* _About this exercise_:
Reproduce the entries below exactly, but only from the line containing "गृह मन्त्रालय (262, 1338)" to the line containing "विधुतीय शुसासन सेवा (762, 157)", inclusive.

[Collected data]
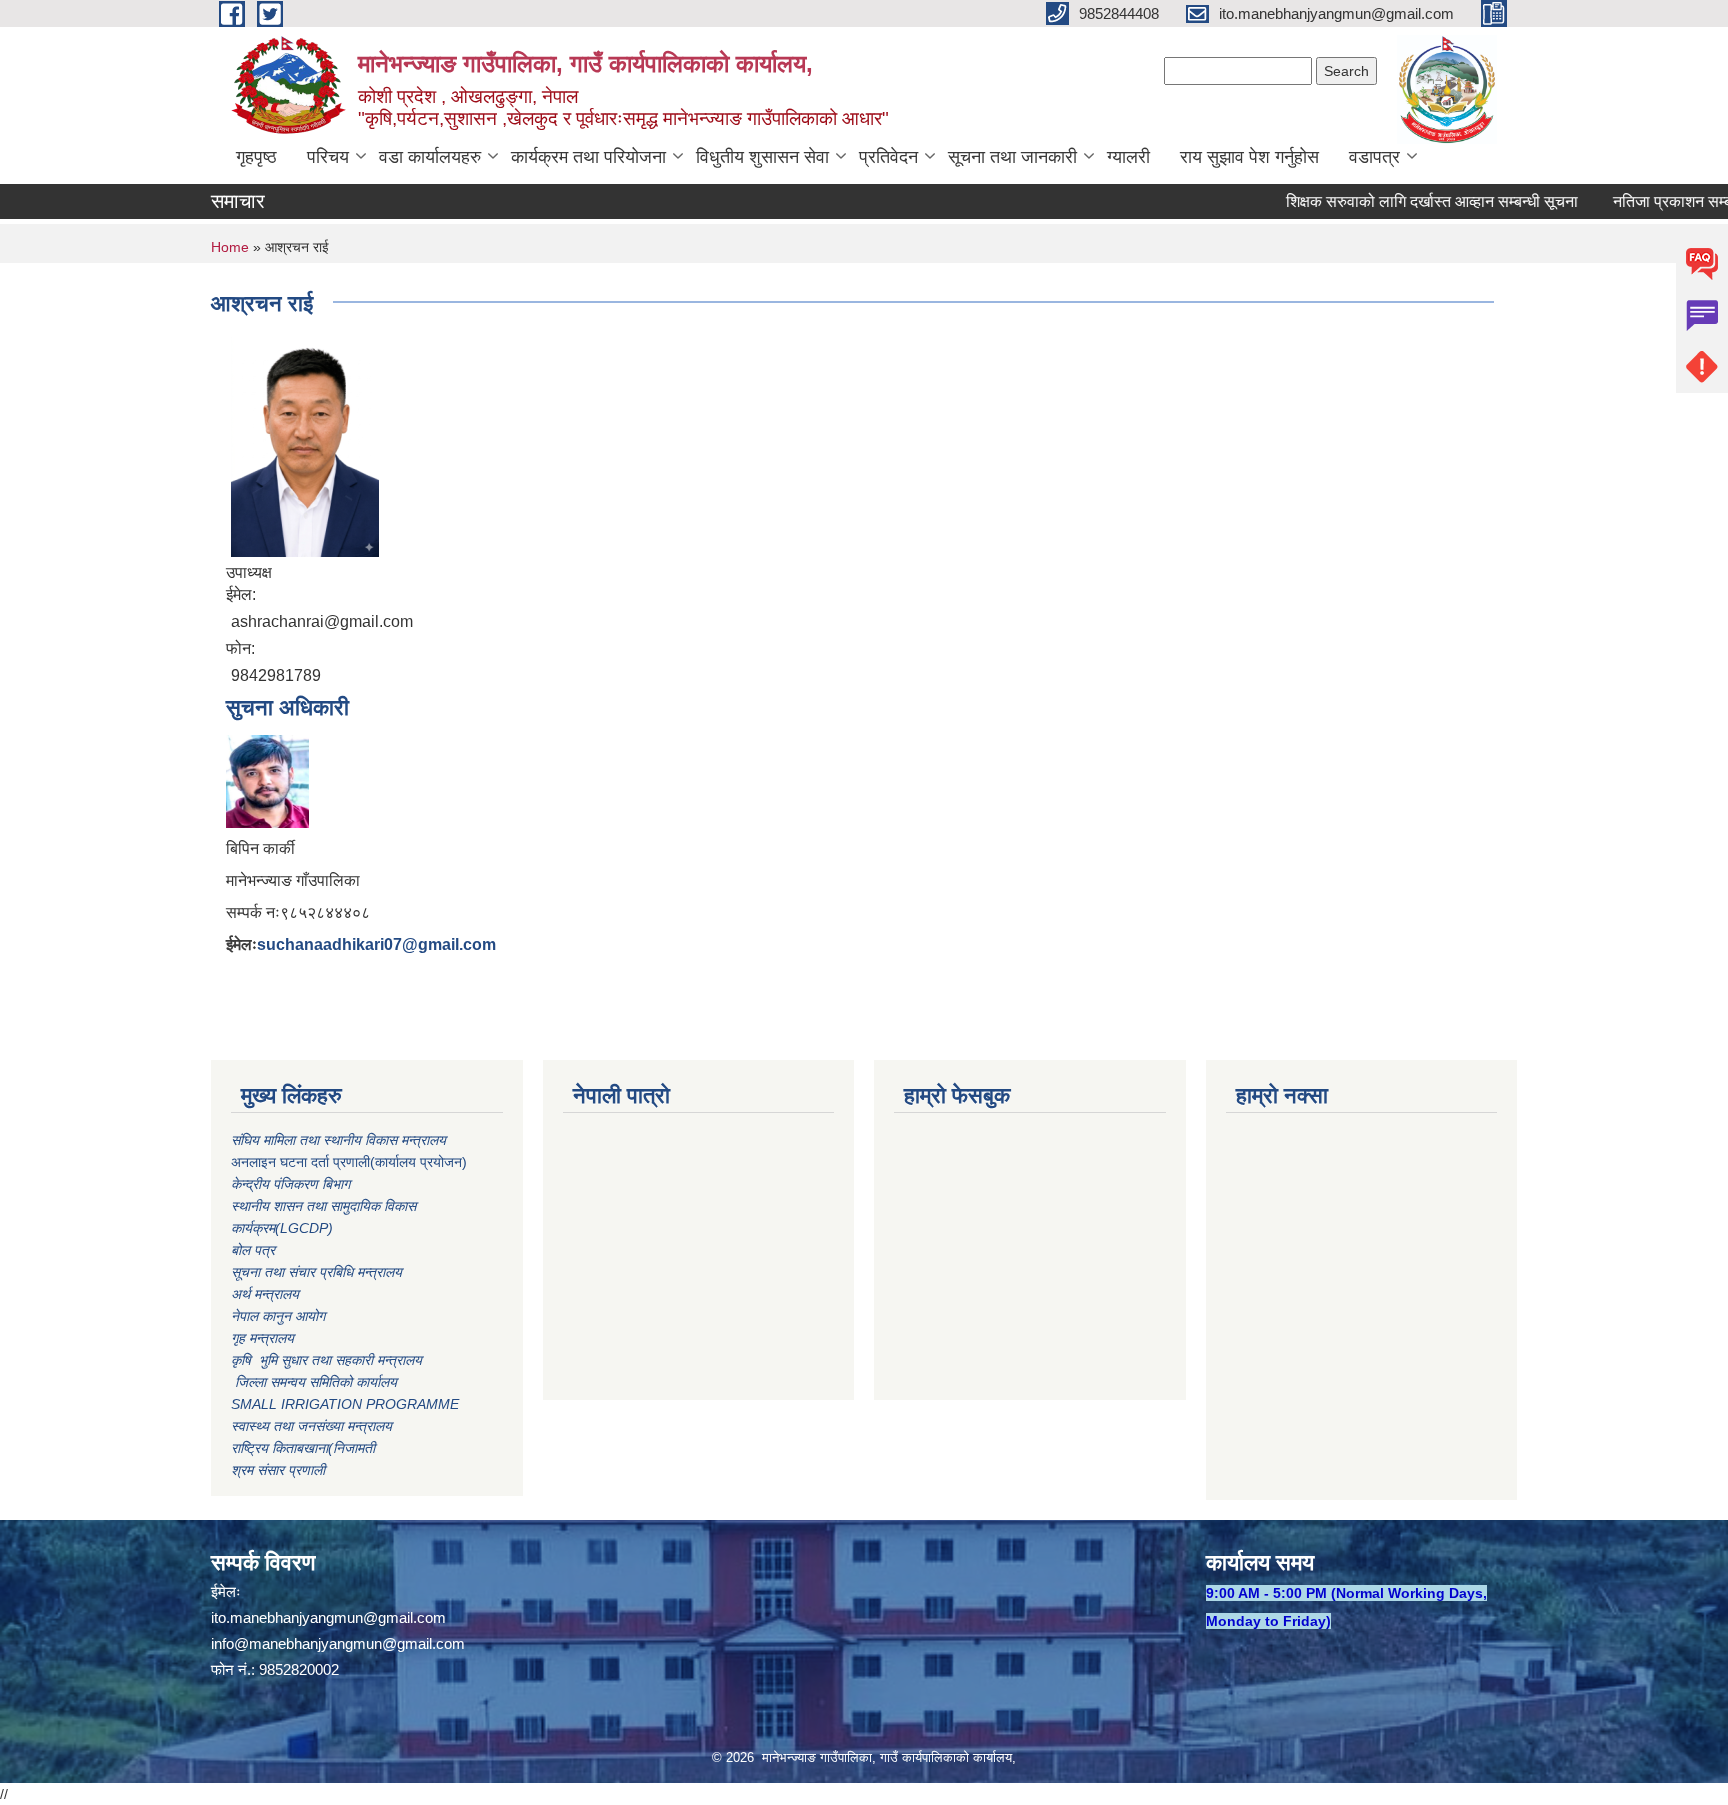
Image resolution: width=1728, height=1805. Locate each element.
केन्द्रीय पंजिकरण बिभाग (292, 1184)
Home (230, 247)
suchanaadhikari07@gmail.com (376, 944)
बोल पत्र (255, 1250)
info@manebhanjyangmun (296, 1643)
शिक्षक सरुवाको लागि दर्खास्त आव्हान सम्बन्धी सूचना (1401, 201)
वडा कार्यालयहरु (430, 157)
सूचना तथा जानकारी (1012, 157)
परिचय (328, 157)
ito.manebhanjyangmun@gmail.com (328, 1617)
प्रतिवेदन (888, 157)
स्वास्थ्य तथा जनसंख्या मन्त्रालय (311, 1426)
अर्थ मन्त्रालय (265, 1294)
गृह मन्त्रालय (262, 1338)
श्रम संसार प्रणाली (278, 1470)
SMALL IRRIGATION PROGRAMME (345, 1404)
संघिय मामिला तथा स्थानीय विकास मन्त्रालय (340, 1140)
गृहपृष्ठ (256, 157)
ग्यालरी (1128, 157)
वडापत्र (1374, 157)
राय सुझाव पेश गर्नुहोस (1249, 157)
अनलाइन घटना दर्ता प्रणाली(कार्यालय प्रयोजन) (349, 1162)
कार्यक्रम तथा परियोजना (588, 157)
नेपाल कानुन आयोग (278, 1316)
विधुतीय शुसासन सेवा (762, 157)
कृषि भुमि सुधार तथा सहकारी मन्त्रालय (328, 1360)
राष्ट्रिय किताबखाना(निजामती (303, 1448)
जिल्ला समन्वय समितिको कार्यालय (314, 1382)
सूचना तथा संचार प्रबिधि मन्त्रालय (316, 1272)
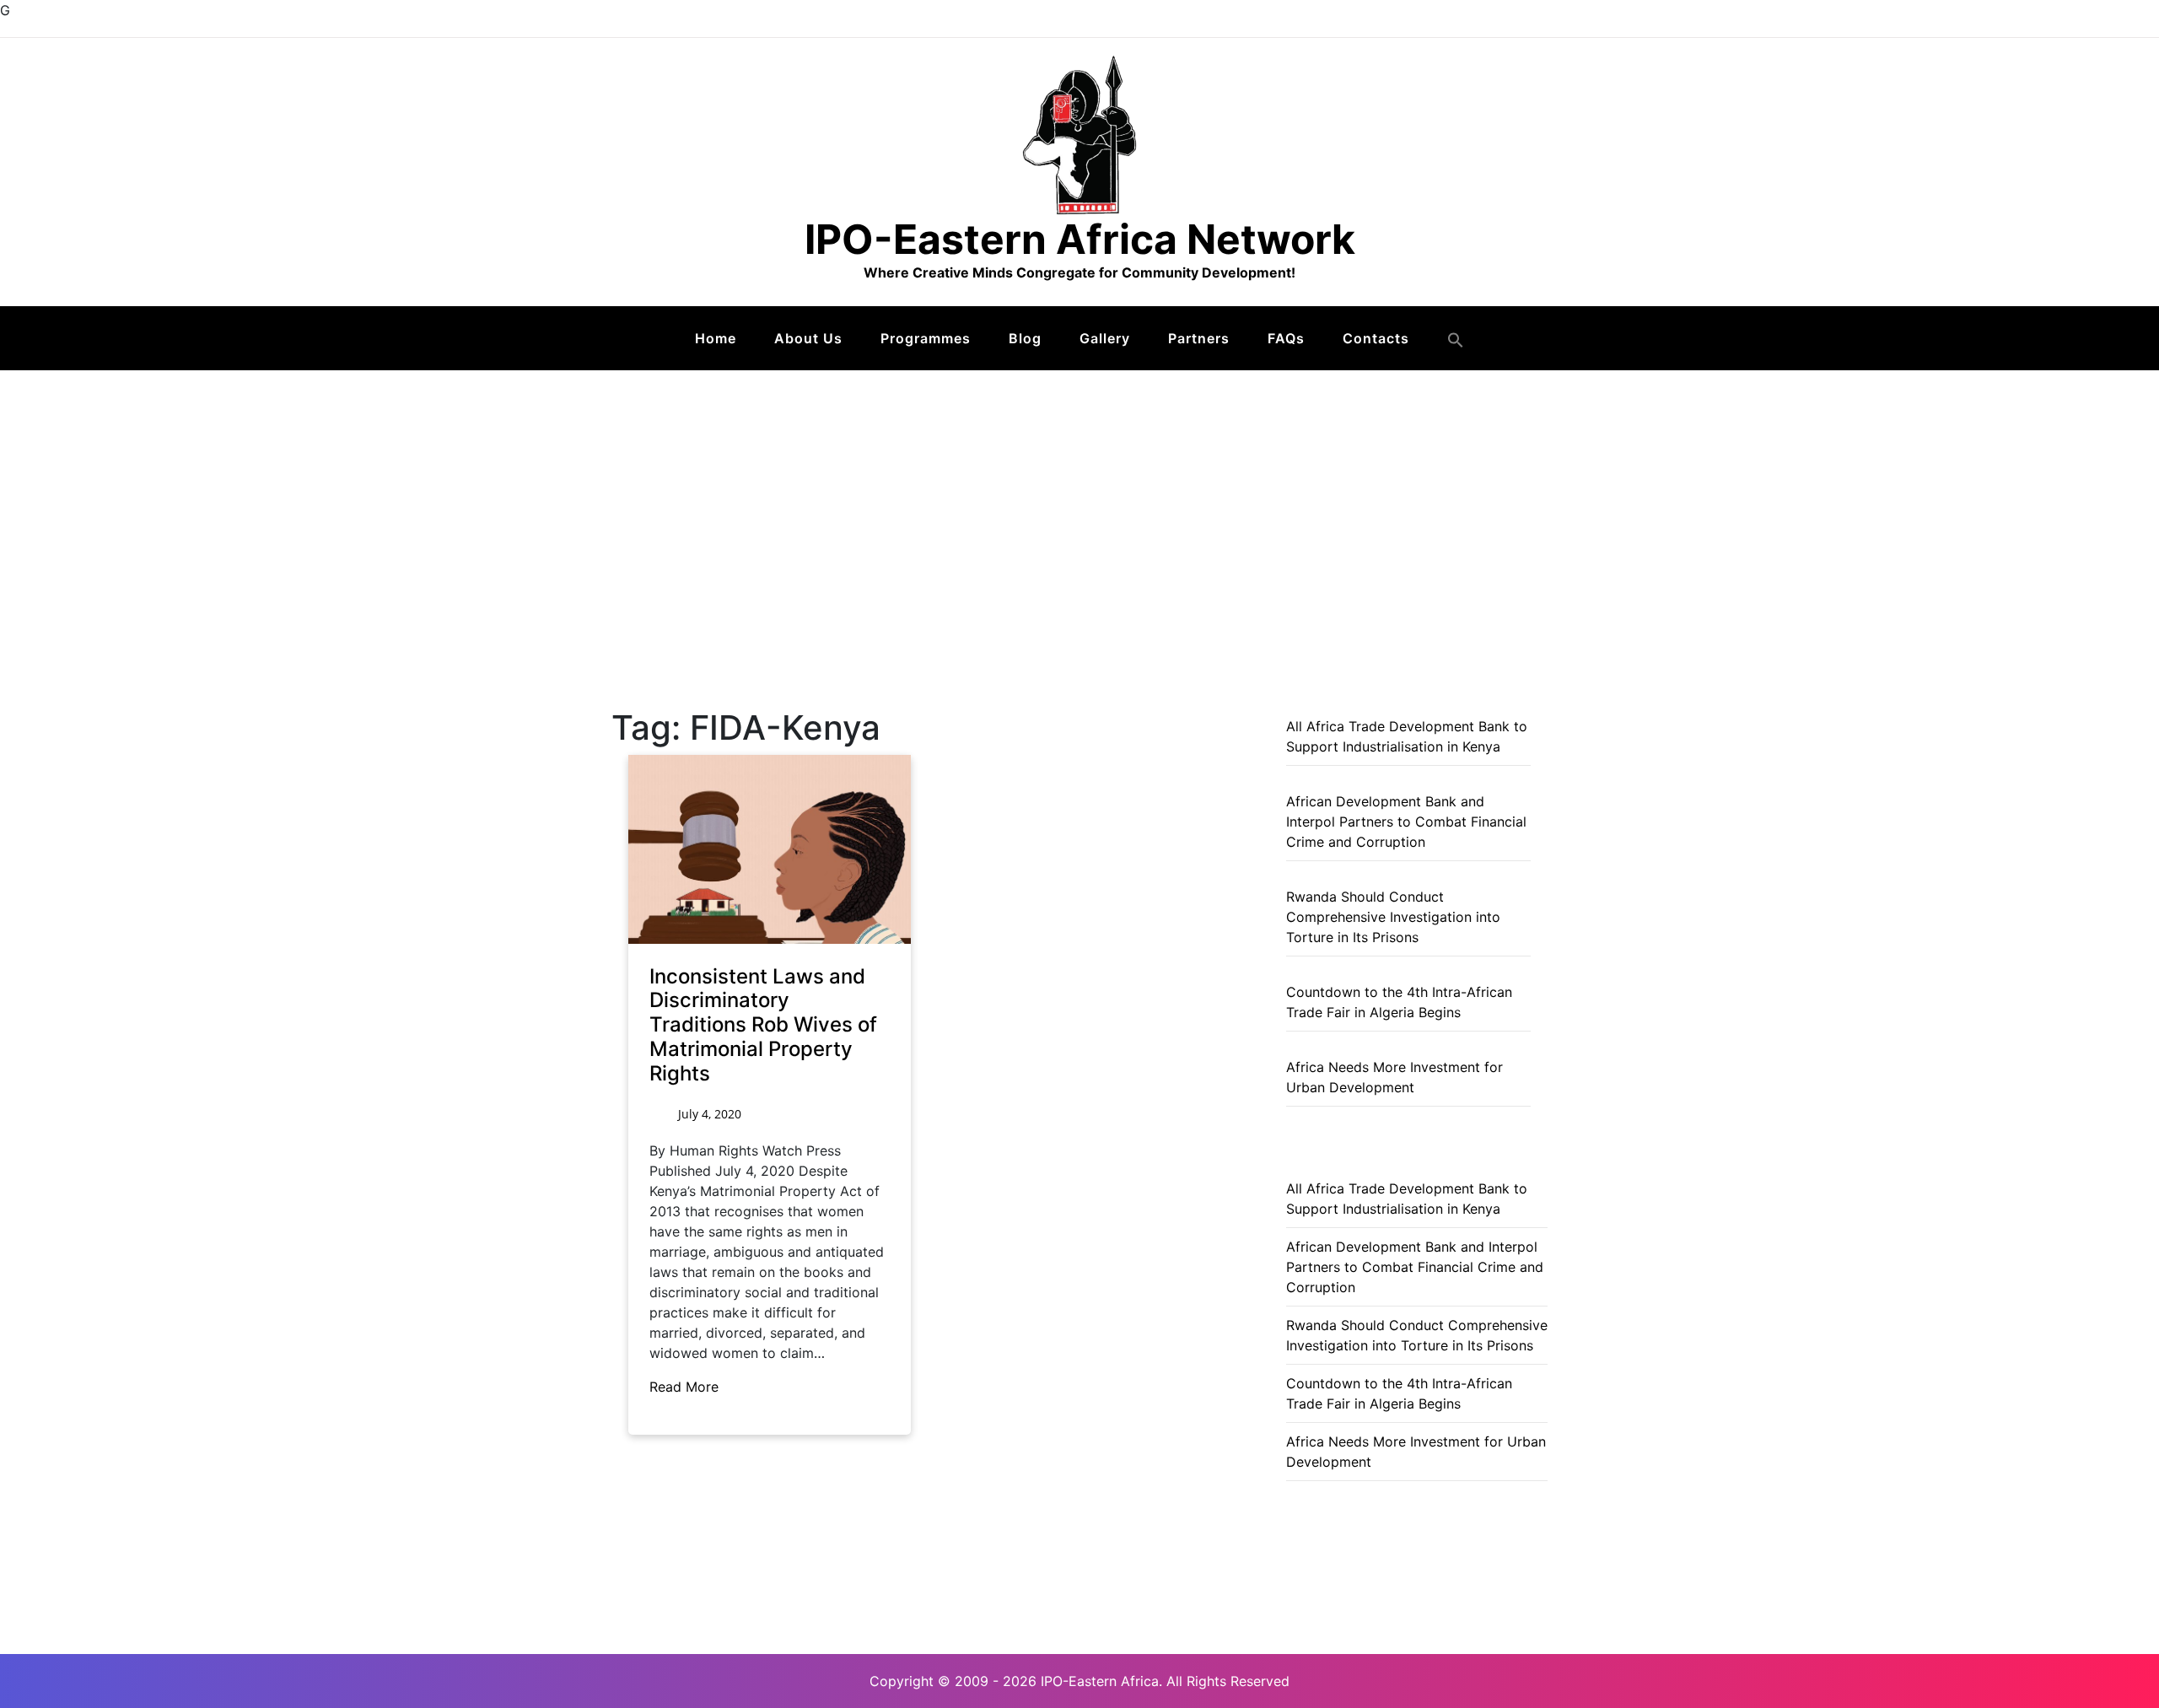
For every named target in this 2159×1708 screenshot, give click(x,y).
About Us (808, 338)
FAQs (1286, 338)
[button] (1455, 340)
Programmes (925, 338)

* _Output_:
गृह मन्त्रालय (262, 1338)
श्रम संसार प्रणाली (278, 1470)
SMALL IRRIGATION PROGRAMME (345, 1404)
संघिय मामिला तथा स्थानीय विकास मन्त्रालय (340, 1140)
गृहपृष्ठ (256, 157)
ग्यालरी (1128, 157)
वडापत्र (1374, 157)
राय सुझाव पेश गर्नुहोस (1249, 157)
अनलाइन घटना दर्ता प्रणाली(कार्यालय प्रयोजन) (349, 1162)
कार्यक्रम तथा परियोजना (588, 157)
नेपाल कानुन आयोग (278, 1316)
विधुतीय शुसासन सेवा (762, 157)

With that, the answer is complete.